-------- Text
Ed Challinor, first officer at private dentistry and medical aesthetics company Smileworks Liverpool discusses how his business became ‘cash ninjas’ after being threatened by a massive council tax bill.

Smileworks is a collective of dental professionals who came together from all over Europe with the shared aim of providing better care to patients. In less than three years we’ve grown from a standing start with only £25,000 in seed funding to turning over around £800,000 a year.

In the beginning, once we were making enough profit to invest in our first dental chair, we went to the UK Dental Show and negotiated a wonderful deal on a brand new treatment centre. Back then we’d only been in business for a year or so, and we assumed that patients would immediately start flooding through the door. I thought we’d have a wonderful list of aesthetics  patients who’d come to us for Botox and filler, and that they’d surely want dentistry too.

In fact, our facial aesthetics demographic is very different to our dental one. So instead of generating a huge amount of new patients almost straightaway, we had to invest even more money into new marketing campaigns to attract dental customers.

Unforeseen expenses

With a dental chair comes the increased overhead of nurses, sterilisation equipment and a whole shopping list of items we just hadn’t thought of. Soon we were in the position of barely breaking even, or even losing money on some days. Back then, the way we got out of it was simply not paying our suppliers. We explained what had happened and had a frank and open dialogue, and they were, for the most part, sympathetic. We ended up agreeing on three-month payment terms with some of the materials suppliers or sometimes to pay bigger bills off in instalments over the year.

Nobody, not even the hardest finance officer in the world, wants to see one of their suppliers fail and have to buy their equipment back, or worse get pennies on the pound in the event of insolvency. So we got through it because we addressed the problem head on. If you ignore creditors or fail to give them the whole story, they’ll panic and call in the line of credit or come back and repossess their equipment.

Another hairy experience was when we hired a bookkeeper to help us with our chaotic accounts. This was right at the beginning; we’d only been trading for eight months or so. A mixture of poor planning and misunderstandings with the bookkeeper meant that we thought that we’d been paying our council tax, but in fact the bill had been building up and up. Because we were a new business we’d obviously been given a break by the council, but one day a massive bill arrived and we couldn’t pay it.

“It amazes me how business owners wait until they can’t pay the bills before bringing out the 13-week forecast”

We tried our best to negotiate, but they threatened to send bailiffs. Charm is a useless tactic against council officials, so we had to look inside the business and at cutting costs in other areas to survive. We also did some guerrilla marketing to increase the revenue and dig ourselves out. I actually went out into the Liverpool ONE shopping area to physically drag patients into our new practice. I look back on those times and cringe.

Mastering your cash

Now, we’re cash flow ninjas. I learned soon after suffering our first few setbacks that cash is king and that growth is the biggest killer of businesses. At the end of the day, fixing your cash flow issues is, in principle, very simple. As any business person knows: reduce costs, increase profits, get better payment terms with your payables, chase down receivables and borrow. We now know our numbers inside out. I can tell you with precision what the gross and net profit margins are on each of our activities, and I constantly work to improve those ratios.
----------------
-------- Record extracts
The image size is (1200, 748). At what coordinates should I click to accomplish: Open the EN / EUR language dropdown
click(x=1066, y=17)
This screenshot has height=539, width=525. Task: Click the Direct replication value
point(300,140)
----------------
-------- Record extracts
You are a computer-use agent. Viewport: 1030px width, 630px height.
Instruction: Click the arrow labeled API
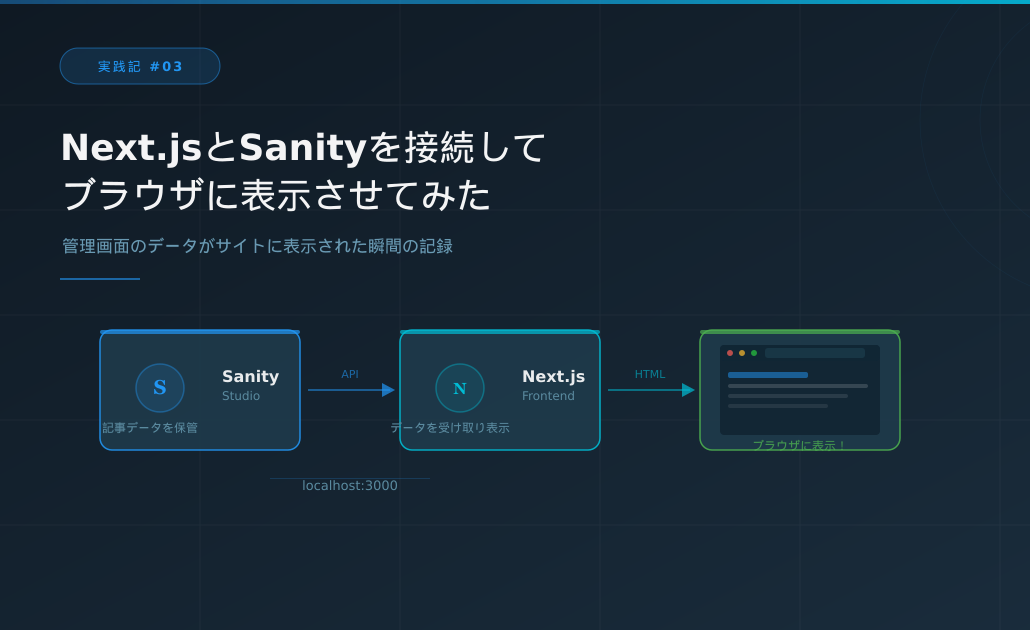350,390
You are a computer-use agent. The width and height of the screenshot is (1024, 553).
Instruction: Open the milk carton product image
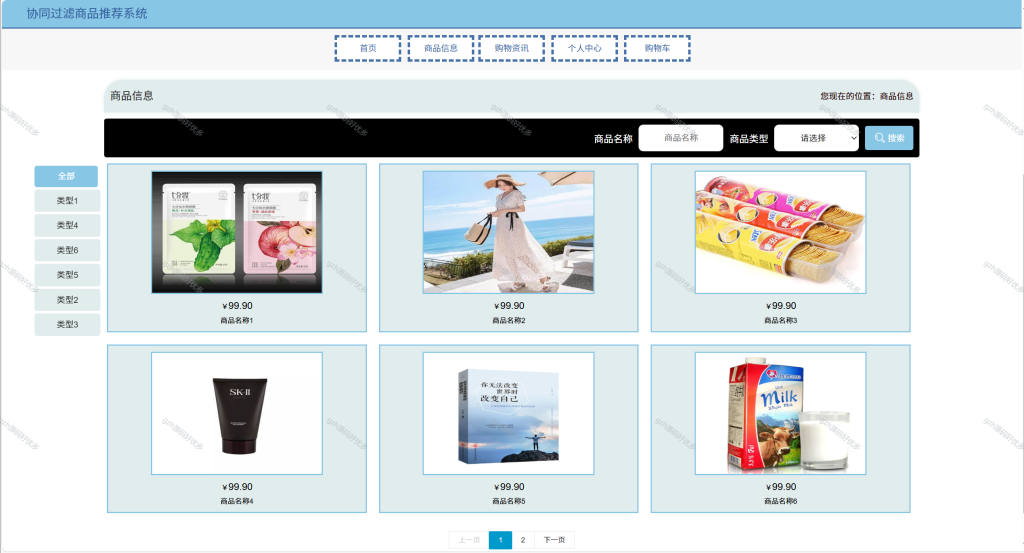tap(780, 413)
----------------
-------- Record extracts
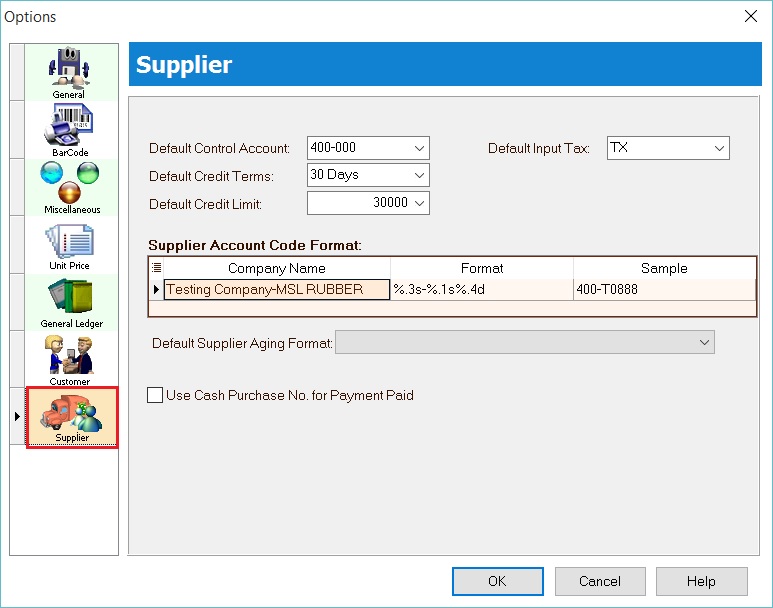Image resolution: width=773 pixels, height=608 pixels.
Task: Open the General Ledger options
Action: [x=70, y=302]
----------------
Assignment 1
According to the text about Smileworks, how much seed funding did the business start with?
Assignment 2
Resume the text about Smileworks and its cash troubles, picking up after its last sentence.
You won't need the listing for anything here.

Final answer 1
£25,000.

Final answer 2
You should always run your company like you’re in a cash flow crisis. It amazes me how business owners wait until they can’t pay the bills before bringing out the 13-week forecast. I’d also advise you to go through your P&L expenses line by line and get brutal with your costs. There’s not a small business in the world who can’t cut 10 to 15 per cent off their expenses and not really feel any pain.

Attic Self Storage

Frederic de Ryckman de Betz of Attic Self Storage

Frederic de Ryckman de Betz, director of Attic Self Storage, discusses how the financial crisis hit his company’s cash flow and how he managed to save the business from the brink of collapse.

Our company, which provides self-storage to domestic and business customers, was hit hard by the financial crisis. They say a recession is a good time to start a business, but our business is largely fixed-cost, so adapting to a changing environment is challenging.

With the housing market crash, our fill rate reduced by half, and it was going to take twice as long to break even, with our cash burn rate staying higher for longer. At the same time, just as our funding requirement was clearly increasing, the banks had stopped lending. At the time, we were losing around £35,000 a month.

“We were facing a genuine solvency threat before we’d even started”

In our business, we usually offer the first four weeks of storage for free, so our revenue in our first month of trading was something like £250, and we made a loss of £38,000. We were facing a genuine solvency threat before we’d even started.

I was previously in corporate finance so drew on my restructuring skills and just knuckled down. Effective cash flow management was absolutely key. I ran a 13-week rolling cash flow forecast  almost continuously for the first two years. It was a receipts and payments cash flow – dead simple, but it played a crucial role in our survival.

To avoid running short, we would move payments around, sometimes by only a day or two – but it kept us within our overdraft limit. The important thing was always to clear debt swiftly so that we could retain those emergency sources of finance for any future short-term gaps.

We also took the decision to sell a significant equity stake in the business to a third party investor. We used this additional equity to leverage some additional debt and, while that didn’t make us comfortable, it did give us just enough breathing space to keep going.

New sources of finance

Although we had the support to make it through the recession, getting the finance to grow the business was a different story. Each phase of expansion was funded through cash generated by the business and debt. When the bank’s support wavered, we turned to crowdfunding and asset finance. Eventually, in 2013, we finally started to break through and generate sufficient free cash flow and the business started to change; we went from thinking about survival to thinking about strategy and growth. We were now at a crossroads: should we remain a small independent, or should we consider further dilution to trigger growth opportunities?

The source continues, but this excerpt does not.